# Source text
+-------+

The Panel’s formulation leaves to the discretion of the Member invoking the security exemption the ‘necessity test’ of the measure.[13]

While articulating their formulation of ‘essential security interests’, the Panel equated ‘security interests’ of a state to its ‘quintessential functions’ of protection of territory and population from external threats and maintenance of internal law and order. The Panel concluded that ‘essential security interests’ would constitute a narrower category than ‘security interests’. The Panel elaborated that exact internal and external threats would vary based on circumstances and “perceptions” of each state. The Panel went on to caution members against ‘elevating’ or disguising trade concerns as security interests. The Panel held that the members must act in good faith and not misuse the exceptions under the GATT. Relying on this, the Panel said that the invoking member must articulate their essential security interests.[14] Through this finding, the Panel made clear that it believes that Article XXI(b)(iii) of the GATT is not totally “self-judging” to the extent argued by the Russian side. Thus, members seeking to evade the jurisdiction of the WTO could not do so by relying on the interpretation of Article XXI(b)(iii) as totally “self-judging” in nature.[15]

Analysis

The Panel in Russia – Traffic in Transit set the trend for adjudicating security issues before the WTO dispute settlement bodies. The Panel also removed all assumptions that a mere invocation of the security exceptions, on grounds of them being totally “self-judging” in nature, could prevent a panel’s jurisdiction over the dispute. What is interesting is the Panel’s understanding of how much discretion a member may exercise over their security interests. By requiring members to articulate their security interests and demonstrate that the measure is justifiable in light of such interest, the Panel has significantly curtailed discretion which (up until now) members assumed they enjoyed. It is also important to note that the United States, in their third-party submissions, sided with Russia. It argued against a Panel having jurisdiction over a dispute involving a sensitive political question of security interests. It is important to note USA’s objection because it was the American version of the security exceptions which had reached the New York Draft charter, and it was this version which had the most likeness to the present-day form of the security exceptions. It is also important to note that it is the USA that is currently blocking the Appellate Body’s formation.

+-------+

# What the exercise asks
Continue the passage on the WTO Panel's security exception ruling, starting right after its final sentence.

[Target position data]
+-------+

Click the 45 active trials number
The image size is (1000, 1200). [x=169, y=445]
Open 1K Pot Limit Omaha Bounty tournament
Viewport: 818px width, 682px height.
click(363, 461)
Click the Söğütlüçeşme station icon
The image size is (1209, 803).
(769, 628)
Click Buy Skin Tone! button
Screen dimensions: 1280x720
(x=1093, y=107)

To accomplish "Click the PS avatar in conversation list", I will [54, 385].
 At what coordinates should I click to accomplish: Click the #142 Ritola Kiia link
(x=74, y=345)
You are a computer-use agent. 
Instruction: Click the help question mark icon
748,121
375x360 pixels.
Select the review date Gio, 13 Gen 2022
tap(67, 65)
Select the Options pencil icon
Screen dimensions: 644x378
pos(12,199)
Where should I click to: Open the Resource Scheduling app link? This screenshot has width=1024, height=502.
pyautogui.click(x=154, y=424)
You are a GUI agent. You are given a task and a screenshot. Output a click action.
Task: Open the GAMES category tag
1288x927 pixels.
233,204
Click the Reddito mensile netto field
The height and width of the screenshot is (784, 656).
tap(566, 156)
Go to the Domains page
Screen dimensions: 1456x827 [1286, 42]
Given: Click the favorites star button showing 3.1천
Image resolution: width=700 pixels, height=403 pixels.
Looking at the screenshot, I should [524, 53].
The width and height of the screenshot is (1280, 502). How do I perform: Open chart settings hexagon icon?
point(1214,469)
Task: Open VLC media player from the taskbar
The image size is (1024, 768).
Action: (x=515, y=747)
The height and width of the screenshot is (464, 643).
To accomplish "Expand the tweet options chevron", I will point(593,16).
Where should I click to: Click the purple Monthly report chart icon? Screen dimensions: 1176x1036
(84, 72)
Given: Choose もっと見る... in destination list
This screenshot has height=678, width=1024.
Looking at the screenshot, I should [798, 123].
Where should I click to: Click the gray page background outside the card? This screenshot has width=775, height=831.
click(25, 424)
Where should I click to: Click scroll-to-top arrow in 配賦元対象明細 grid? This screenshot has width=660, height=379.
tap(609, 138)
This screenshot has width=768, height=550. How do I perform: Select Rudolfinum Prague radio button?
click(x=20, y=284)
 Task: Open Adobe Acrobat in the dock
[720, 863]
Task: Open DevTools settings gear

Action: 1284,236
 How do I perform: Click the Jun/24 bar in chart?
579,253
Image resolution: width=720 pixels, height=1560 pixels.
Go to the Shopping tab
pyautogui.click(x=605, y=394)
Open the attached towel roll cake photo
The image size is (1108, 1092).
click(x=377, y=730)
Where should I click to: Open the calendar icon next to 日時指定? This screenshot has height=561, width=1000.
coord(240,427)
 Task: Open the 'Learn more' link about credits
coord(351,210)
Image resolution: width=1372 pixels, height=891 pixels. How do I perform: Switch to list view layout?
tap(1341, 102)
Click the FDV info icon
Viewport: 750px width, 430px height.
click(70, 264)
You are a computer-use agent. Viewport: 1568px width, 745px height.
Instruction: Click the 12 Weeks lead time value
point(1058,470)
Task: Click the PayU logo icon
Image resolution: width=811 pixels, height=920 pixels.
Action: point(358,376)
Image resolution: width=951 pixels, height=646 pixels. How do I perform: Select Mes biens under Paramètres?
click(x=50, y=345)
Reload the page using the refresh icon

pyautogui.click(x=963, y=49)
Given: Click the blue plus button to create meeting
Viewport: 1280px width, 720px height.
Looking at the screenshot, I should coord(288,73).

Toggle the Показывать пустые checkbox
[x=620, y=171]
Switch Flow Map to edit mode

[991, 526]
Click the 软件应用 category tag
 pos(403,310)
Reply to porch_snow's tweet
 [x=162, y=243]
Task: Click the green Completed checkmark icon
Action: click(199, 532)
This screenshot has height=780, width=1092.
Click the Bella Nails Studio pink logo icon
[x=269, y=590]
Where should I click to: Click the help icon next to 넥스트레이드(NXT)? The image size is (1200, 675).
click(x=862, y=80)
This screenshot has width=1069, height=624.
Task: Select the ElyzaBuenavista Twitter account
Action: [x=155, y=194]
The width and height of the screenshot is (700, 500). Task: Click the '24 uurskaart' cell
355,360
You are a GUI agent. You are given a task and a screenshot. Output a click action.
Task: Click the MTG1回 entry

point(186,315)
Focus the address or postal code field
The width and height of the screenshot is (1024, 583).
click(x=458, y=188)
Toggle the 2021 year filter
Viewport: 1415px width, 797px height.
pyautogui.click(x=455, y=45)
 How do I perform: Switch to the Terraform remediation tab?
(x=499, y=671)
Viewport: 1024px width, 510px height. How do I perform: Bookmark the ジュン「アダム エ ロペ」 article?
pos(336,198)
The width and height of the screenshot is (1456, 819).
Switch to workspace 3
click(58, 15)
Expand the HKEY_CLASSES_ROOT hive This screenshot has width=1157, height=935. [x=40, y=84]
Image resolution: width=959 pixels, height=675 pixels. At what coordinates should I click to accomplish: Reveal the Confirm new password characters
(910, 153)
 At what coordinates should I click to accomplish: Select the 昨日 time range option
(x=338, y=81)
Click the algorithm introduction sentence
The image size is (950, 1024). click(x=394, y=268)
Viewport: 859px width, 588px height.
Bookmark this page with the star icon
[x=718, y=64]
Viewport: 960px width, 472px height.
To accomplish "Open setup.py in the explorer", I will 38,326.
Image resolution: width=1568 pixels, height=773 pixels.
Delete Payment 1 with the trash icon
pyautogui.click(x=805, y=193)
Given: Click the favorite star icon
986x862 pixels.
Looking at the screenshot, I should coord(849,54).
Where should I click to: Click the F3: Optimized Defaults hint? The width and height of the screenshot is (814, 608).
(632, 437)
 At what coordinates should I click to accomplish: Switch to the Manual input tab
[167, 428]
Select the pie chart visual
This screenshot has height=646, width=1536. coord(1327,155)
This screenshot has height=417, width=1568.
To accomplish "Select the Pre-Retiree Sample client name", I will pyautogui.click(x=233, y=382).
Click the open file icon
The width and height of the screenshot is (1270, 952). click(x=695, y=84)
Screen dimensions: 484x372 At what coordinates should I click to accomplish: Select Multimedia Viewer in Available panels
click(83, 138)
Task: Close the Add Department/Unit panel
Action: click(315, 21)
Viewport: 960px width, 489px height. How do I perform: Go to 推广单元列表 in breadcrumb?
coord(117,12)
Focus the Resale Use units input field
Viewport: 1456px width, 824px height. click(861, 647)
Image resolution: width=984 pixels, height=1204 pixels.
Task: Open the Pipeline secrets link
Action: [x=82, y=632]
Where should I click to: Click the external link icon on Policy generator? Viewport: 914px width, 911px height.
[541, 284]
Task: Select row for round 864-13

+-------+

# Written answer
While the USA has been generally complaining of overreaching by the Appellate, this Panel Report can be seen as another example of similar overreaching by a Panel wherein members are subjected to the ‘objectivity’ of a Panel over questions of security. The Panel also ignored examples of international jurisprudence on self-judging clauses to reach their conclusion. In a consensual dispute settlement system, members must have the opportunity to avail exceptions which are entirely self-judging. This is not only to uphold the multilateralism which prevailed when the agreements were drafted but also to sustain the adjudicatory system. Compulsory systems of dispute settlement must provide space for a self-judging exception especially when it relates to issues as sensitive as state security.[16] The authors recognise that there have been certain arguments made in favour of reasonable legal boundaries on self-judging provisions such as the one in this case.[17] However, it is argued that any such theoretical overreach, stemming not from member states’ intentions but academic or judicial interpretations, will only further debilitate members’ trust in an institution already facing a severe crisis, i.e., the Appellate Body crisis.

The Panel’s formulation of security as being dependent upon the perceptions of each member could be gleaned from the negotiator’s meeting and the language of the provision itself. Where the Panel deviated from members’ expectations was by requiring demonstrations and articulation before them, which nullifies the effect of having a subjective exception in the first place. Such an interpretation falls afoul of the general rule of interpretation of treaties found in Article 31 of the Vienna Convention on the Law of Treaties. This is both from a plain text perspective as well as a travaux perspective. It is hoped that a future Panel rectifies this mismatch by bringing the ‘Russia – Traffic in Transit’ Panel interpretation closer to what was expected by negotiators representing member states at the time of entering into the GATT.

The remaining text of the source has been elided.